[Pixel coordinate grounding data]
● ● ● ● ● ● ●

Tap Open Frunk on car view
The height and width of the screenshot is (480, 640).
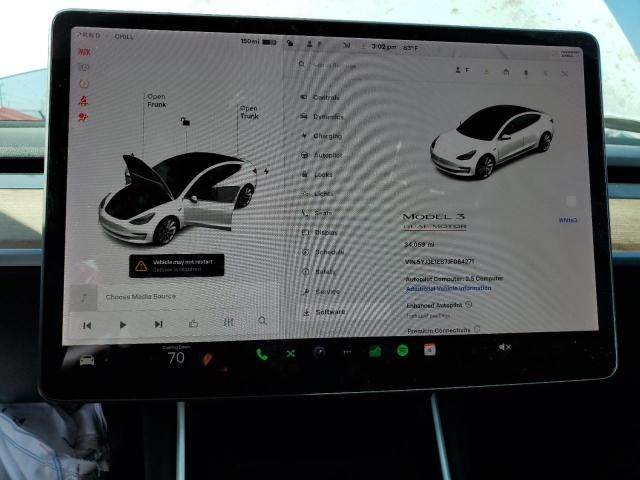pyautogui.click(x=156, y=102)
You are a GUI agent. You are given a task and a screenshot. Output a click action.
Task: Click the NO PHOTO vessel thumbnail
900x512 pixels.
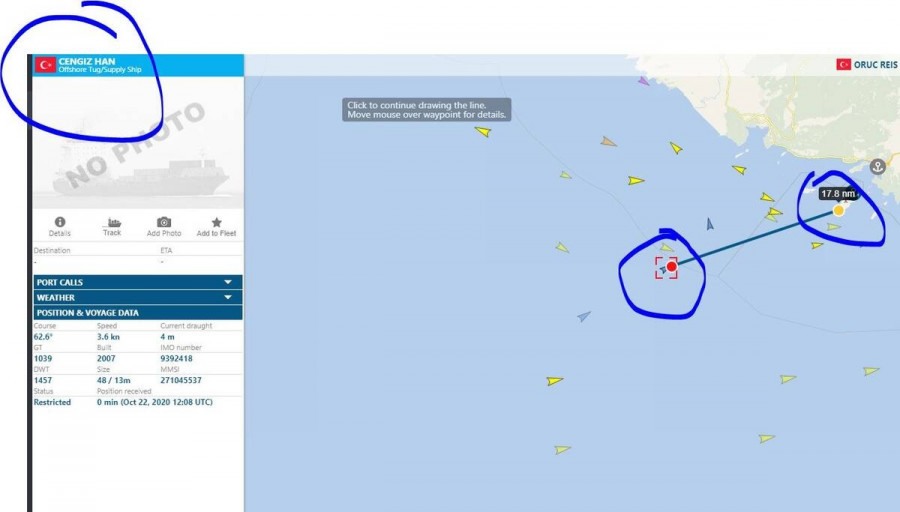pos(138,142)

● ● ● ● ● ● ●

Pictures aside, repeat each entry in full and without change.

» **SOLUTION**:
Tap Open Frunk on car view
The height and width of the screenshot is (480, 640).
pyautogui.click(x=156, y=102)
You are a GUI agent. You are given a task and a screenshot. Output a click action.
Task: Click the NO PHOTO vessel thumbnail
900x512 pixels.
pos(138,142)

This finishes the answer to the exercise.